┌────────

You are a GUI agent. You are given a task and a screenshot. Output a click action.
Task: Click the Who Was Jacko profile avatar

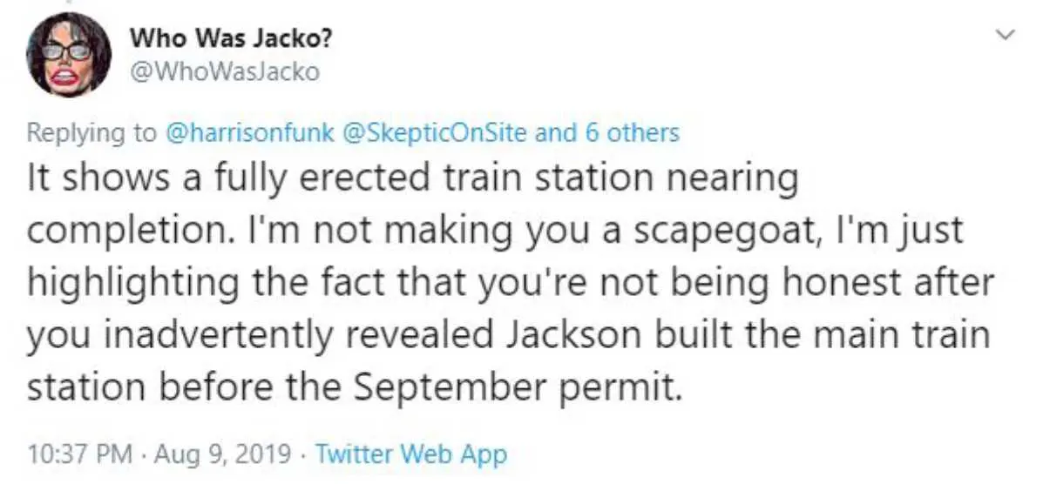(x=68, y=55)
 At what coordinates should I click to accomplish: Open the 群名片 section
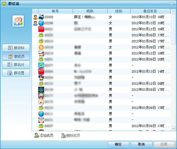click(16, 65)
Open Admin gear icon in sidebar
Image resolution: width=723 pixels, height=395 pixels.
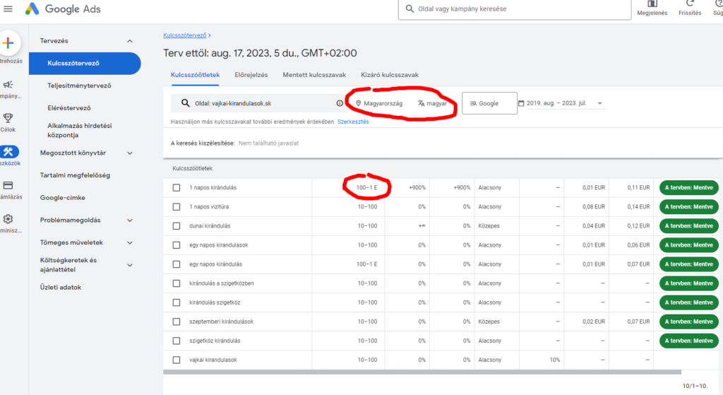[8, 219]
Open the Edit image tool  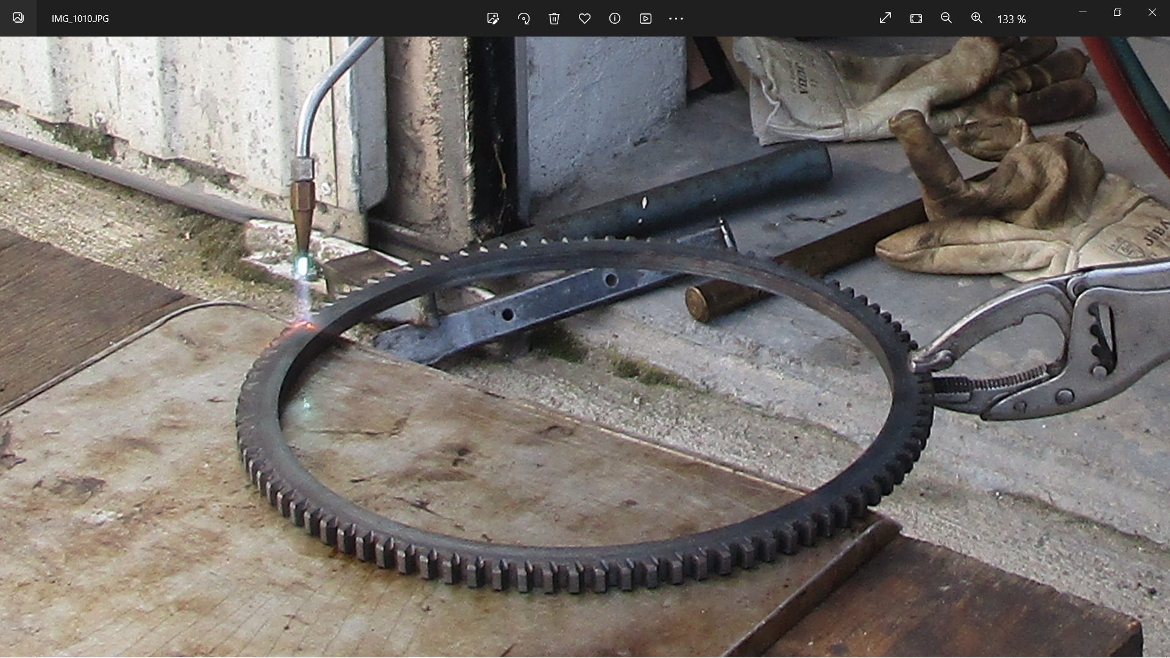[x=493, y=18]
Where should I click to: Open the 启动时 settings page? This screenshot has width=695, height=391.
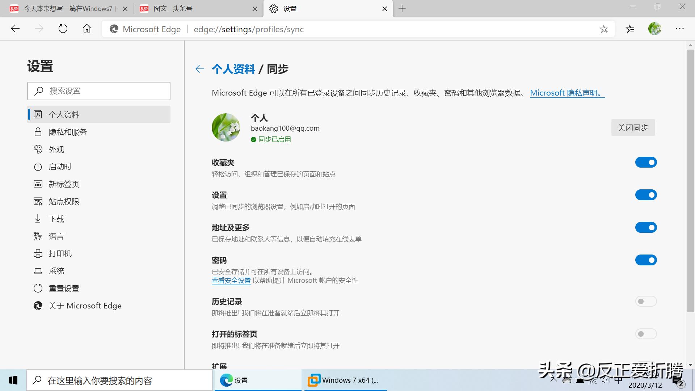[x=60, y=167]
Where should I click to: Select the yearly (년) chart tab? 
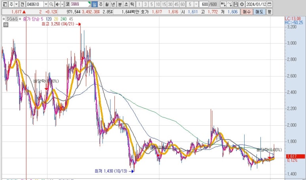coord(114,4)
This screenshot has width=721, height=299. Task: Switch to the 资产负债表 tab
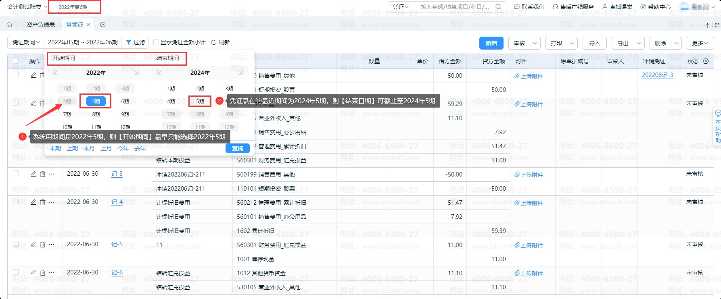pos(40,25)

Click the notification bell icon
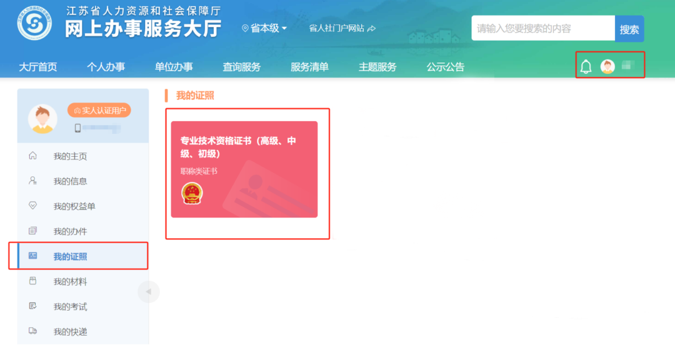pyautogui.click(x=586, y=67)
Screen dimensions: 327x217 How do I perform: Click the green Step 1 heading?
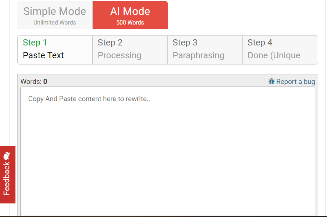(35, 43)
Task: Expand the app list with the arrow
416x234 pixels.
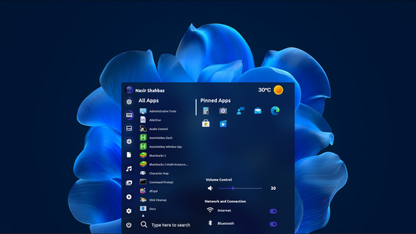Action: coord(143,216)
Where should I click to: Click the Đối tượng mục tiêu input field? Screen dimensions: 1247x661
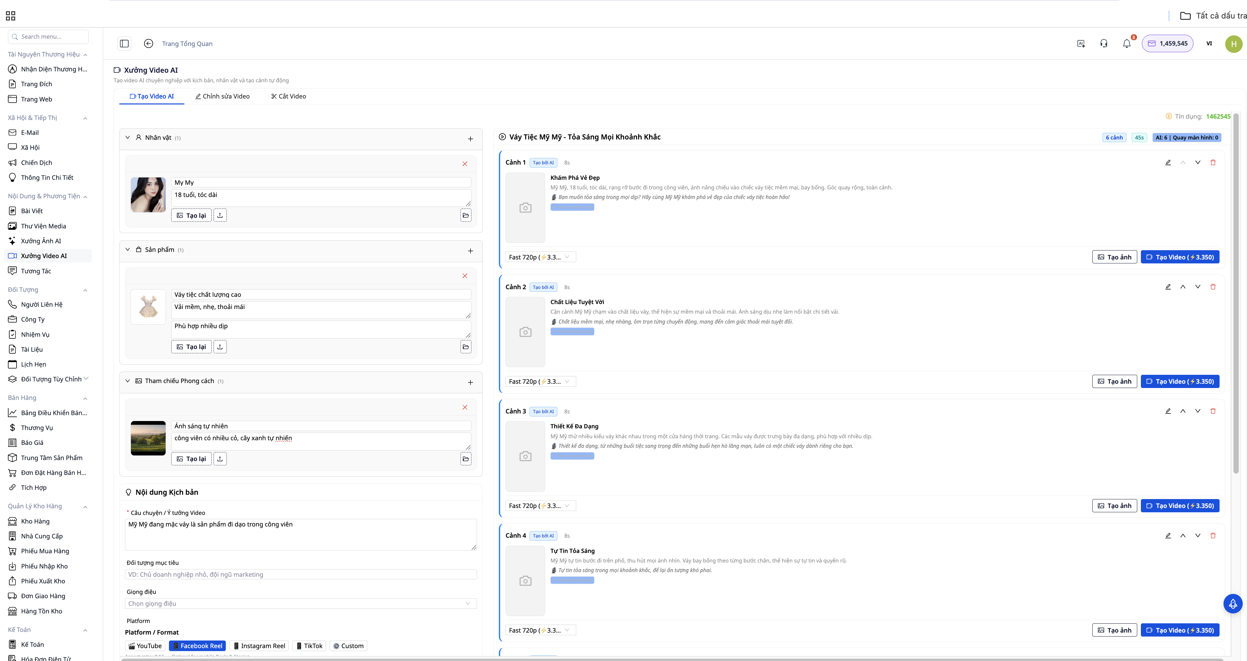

└────────

Required task: Starting at the line containing "Screen dimensions: 327x217" and ending at the last of the items, write those lines out again with "arrow" swapped for "chevron" and everything else left as it is. Omit the pictures from your answer.

Solution to the exercise:
Screen dimensions: 327x217 How do I perform: Click the green Step 1 heading?
(35, 43)
Task: Expand the app list with the chevron
416x234 pixels.
Action: coord(143,216)
Where should I click to: Click the Đối tượng mục tiêu input field? Screen dimensions: 1247x661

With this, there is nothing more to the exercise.